Affiliate marketing tends to bring in a savvy consumer – for example, those who are likely to switch bank accounts regularly to take advantage of welcome offers – meaning it offers opportunities for greater engagement and potential cross-selling of other products, even as customers tighten their belts. “There’s that cohesion that we don’t always have in other areas of the marketing mix,” said Laura Irwin, senior affiliate marketing manager at HSBC UK.
FCA regulation
The challenge facing marketers in this industry is further complicated by the ever-present need to adhere to – and interpret – official regulation. Guidance and advice from the Financial Conduct Authority (FCA) is constantly updating, with one 2022 letter, for instance, requesting that firms be mindful of vulnerable customers and the affordability of financial products.
As Mpouma says, interpreting that for day-to-day activities can be challenging. “How do you ask someone, are your finances ok? We don’t want to scare people off.” For her, the answer is that change in tone, and checking in slightly more often with customers, preferably in a more informal and personal way.
Calum Mackay, head of brand and customer engagement at Humm Group, agrees it’s a key challenge. “FCA regulation is all about making sure that the customer can afford it, but you need to stress test without scaring them off. That’s the tricky balance.”
Financial education
Harry Johns, senior manager for business development at Rakuten Advertising, flagged the growing role of influencers in the financial services space – another area where imminent regulation is likely to shift the dynamic. He talked of a ‘trust gap’ in the industry, especially given the role of some social media influencers in pushing cryptocurrency investments, leading some of their followers to lose money. “The intention [of influencers] is generally good but there’s room for more trusted thought leadership in the financial services space to educate and nurture customers,” he said.
There are some challenges with financial education content – it’s hard to measure ROI and identifying the desired outcomes from the business’s perspective can be tricky. Goncalo Pinto, client services manager at Rakuten Advertising, says it could be useful for any brands looking to be ahead of the curve before regulation comes in relating to influencers and financial content. “There’s not a direct return, it’s more of a branding exercise. But in the future, could banks have a strong YouTube presence around financial education? There’s a sense it’s all coming.”
Tricky year ahead
Looking forward into 2023, uncertainty reigns supreme – those around the table agreed budget cuts are a possibility. At a minimum, marketing teams are more likely to be asked to “justify every click”. This approach can lead to a preoccupation with reporting, taking focus away from the overarching goal.
Teams are also still waiting for businesses to confirm their approach and, in some cases, budgets for 2023, with some predicting a return to Covid-style support-focused messaging.
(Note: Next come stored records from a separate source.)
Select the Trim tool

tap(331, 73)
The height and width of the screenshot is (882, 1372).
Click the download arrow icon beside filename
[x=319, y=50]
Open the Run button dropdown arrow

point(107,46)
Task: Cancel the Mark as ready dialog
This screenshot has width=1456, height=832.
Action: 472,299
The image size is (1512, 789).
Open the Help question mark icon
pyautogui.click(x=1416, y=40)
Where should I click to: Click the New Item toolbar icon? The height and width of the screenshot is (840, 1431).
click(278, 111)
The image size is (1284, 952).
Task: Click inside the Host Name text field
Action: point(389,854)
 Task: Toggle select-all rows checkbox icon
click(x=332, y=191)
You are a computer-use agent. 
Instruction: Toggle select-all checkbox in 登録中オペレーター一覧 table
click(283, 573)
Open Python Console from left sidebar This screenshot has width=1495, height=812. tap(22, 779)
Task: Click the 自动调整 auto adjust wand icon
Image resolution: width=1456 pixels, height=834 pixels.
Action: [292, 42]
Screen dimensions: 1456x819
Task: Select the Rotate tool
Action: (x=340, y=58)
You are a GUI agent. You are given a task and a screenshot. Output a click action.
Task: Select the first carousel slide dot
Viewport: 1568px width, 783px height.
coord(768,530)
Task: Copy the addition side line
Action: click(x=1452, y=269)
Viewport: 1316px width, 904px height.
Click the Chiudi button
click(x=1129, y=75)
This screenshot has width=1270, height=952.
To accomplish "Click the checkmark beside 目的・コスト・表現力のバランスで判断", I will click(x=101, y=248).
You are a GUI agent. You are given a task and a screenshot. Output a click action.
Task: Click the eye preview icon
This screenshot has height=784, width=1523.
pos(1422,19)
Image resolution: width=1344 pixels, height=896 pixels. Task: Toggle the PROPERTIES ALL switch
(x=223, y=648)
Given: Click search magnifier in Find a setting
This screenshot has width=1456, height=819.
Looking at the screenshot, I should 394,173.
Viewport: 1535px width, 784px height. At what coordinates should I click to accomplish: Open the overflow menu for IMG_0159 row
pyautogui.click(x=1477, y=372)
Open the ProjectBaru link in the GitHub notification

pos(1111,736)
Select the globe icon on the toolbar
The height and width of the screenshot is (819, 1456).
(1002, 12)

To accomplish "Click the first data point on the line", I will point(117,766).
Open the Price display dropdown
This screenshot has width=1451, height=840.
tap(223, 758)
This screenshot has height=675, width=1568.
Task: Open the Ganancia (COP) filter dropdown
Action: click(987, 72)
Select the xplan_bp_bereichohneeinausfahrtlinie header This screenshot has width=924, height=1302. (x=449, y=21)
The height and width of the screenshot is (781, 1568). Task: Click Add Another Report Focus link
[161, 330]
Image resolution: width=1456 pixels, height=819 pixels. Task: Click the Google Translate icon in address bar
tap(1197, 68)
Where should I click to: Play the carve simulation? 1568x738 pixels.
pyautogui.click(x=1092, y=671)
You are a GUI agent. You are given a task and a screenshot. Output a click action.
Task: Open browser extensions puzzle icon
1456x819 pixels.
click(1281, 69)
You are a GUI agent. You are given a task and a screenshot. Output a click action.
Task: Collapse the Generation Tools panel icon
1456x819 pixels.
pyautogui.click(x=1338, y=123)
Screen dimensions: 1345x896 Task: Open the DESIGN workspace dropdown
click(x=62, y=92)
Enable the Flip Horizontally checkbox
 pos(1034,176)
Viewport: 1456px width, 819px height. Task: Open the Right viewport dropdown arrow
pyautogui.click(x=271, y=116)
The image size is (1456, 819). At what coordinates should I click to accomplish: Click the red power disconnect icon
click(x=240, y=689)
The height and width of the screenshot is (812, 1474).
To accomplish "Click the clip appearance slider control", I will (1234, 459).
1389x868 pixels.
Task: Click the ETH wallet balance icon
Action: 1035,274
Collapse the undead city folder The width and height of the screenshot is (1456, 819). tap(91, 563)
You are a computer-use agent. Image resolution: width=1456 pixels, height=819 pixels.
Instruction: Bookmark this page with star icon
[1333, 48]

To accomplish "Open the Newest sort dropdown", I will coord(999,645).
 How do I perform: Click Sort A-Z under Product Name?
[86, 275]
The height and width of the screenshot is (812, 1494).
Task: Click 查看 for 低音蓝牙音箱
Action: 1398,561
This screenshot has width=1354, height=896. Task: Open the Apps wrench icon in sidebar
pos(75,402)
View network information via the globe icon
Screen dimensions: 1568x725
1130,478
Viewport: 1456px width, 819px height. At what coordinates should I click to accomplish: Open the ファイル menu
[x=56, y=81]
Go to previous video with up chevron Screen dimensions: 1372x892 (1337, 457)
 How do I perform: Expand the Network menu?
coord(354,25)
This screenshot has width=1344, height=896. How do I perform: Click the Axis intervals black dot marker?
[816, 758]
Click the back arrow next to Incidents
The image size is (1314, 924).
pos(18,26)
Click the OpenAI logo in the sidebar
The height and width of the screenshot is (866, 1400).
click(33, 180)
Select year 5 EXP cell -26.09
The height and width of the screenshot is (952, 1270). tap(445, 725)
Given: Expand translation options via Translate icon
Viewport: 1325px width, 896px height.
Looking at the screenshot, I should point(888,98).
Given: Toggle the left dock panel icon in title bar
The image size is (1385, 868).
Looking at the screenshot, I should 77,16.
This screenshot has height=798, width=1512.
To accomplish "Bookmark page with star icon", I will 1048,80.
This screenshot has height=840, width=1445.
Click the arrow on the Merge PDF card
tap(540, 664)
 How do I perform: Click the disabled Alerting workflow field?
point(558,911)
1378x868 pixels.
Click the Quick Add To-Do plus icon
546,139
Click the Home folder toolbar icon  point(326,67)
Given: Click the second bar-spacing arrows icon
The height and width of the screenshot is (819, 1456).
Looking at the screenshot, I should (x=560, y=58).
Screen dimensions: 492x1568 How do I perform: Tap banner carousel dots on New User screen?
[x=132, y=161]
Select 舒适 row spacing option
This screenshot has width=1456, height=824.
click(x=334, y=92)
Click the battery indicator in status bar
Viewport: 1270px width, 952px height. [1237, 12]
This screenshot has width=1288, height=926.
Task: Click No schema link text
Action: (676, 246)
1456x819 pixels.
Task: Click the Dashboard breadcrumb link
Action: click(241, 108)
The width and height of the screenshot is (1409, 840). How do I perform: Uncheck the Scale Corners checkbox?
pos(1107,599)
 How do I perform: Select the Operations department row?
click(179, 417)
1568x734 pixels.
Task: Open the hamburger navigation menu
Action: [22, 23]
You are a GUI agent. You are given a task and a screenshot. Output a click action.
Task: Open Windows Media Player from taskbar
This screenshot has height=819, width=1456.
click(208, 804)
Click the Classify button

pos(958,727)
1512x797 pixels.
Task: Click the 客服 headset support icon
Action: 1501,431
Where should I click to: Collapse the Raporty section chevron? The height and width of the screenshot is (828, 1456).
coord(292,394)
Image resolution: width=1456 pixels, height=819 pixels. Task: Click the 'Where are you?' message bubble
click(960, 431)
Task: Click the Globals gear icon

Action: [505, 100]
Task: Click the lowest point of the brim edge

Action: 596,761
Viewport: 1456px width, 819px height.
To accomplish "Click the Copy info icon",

With customers facing a difficult year, financial firms are prioritising ensuring they are there for them, offering the support and education needed as a possible recession hits. But with decisions on priorities coming later in the year than ever before, marketers will need to balance this uncertainty with remaining focused on what they want to achieve. While there are some difficult decisions ahead, working with an affiliate network is likely to remain a wise investment, allowing financial brands to work with a diverse range of publishers to educate and support customers throughout the buying process.